2 pale-colored little mantids who obviously just molted

1 FAT little mantis who molted a few days ago

... and an arm, dangling by a thread from the lid.

At first I wondered if another arm got chomped but no, that's all that's left. If only I could glue it on poor Lefty!

What the heck? Are they just now big enough that I HAVE to separate them? Is mantis just preferable to the taste of house fly?

The house flies are a relatively new thing, I upgraded them from hydei. The enclosure is an 80 oz deli cup for 4 creos around ... blah, I never knew what instar, probably L5-6 now. They're probably around 78-80 degrees. There are tons of hidey spots in the cup with greenery around the edges, but they always seem to hang out with their heads together, plotting which one is going to be voted off the island.

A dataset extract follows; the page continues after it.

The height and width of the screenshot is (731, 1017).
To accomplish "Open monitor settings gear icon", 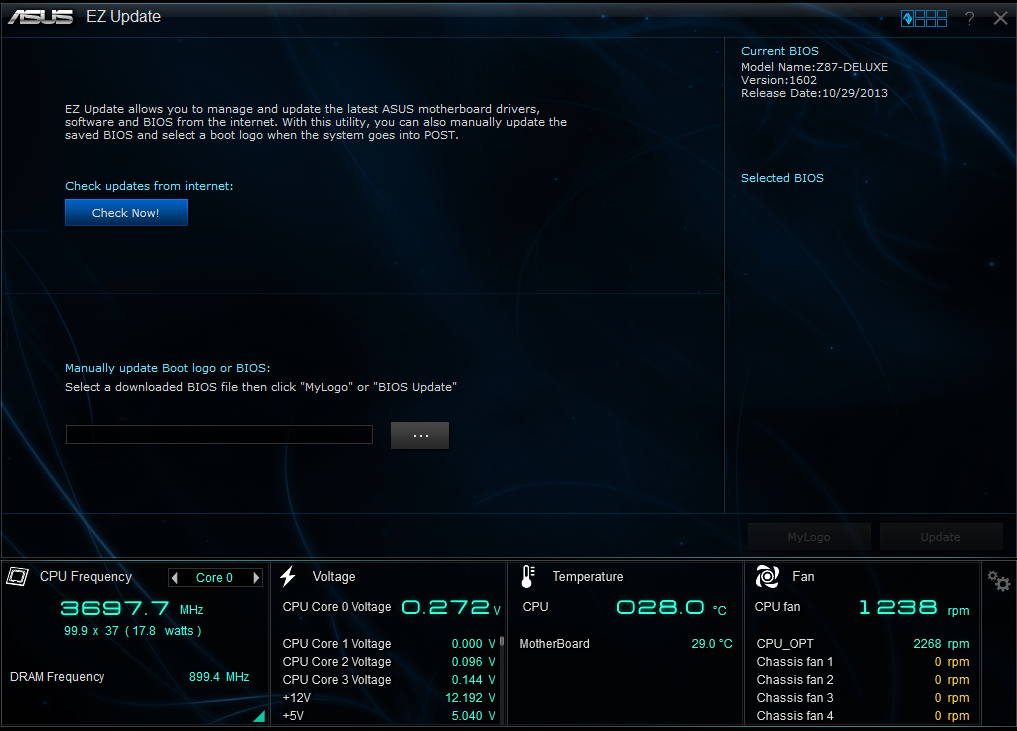I will tap(998, 581).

It's not like I have a creo shortage around here but geeeeez. Evil little monkeys. At least the perpetrator is easily narrowed down this time!


----------



## agent A (Feb 16, 2012)

houseflies for L6 creobroter??? are you crazy??? they should be on bbs now!!!


----------



## Chivalry (Feb 16, 2012)

I really have no idea what instar they are (Scott wasn't sure b/c he had several at several different stages and they were a freebie)... the houseflies are pretty significantly sized compared to them. Gemmatus are smaller than picti, too. All I can tell you for sure is that they've molted twice, and I see no wing buds. Just fat little butts (they do not go hungry).


----------



## Bryce08 (Feb 16, 2012)

agent A said:


> houseflies for L6 creobroter??? are you crazy??? they should be on bbs now!!!


they look maybe L5-L6

but my L4 creo eats HF, BB


----------



## Precarious (Feb 16, 2012)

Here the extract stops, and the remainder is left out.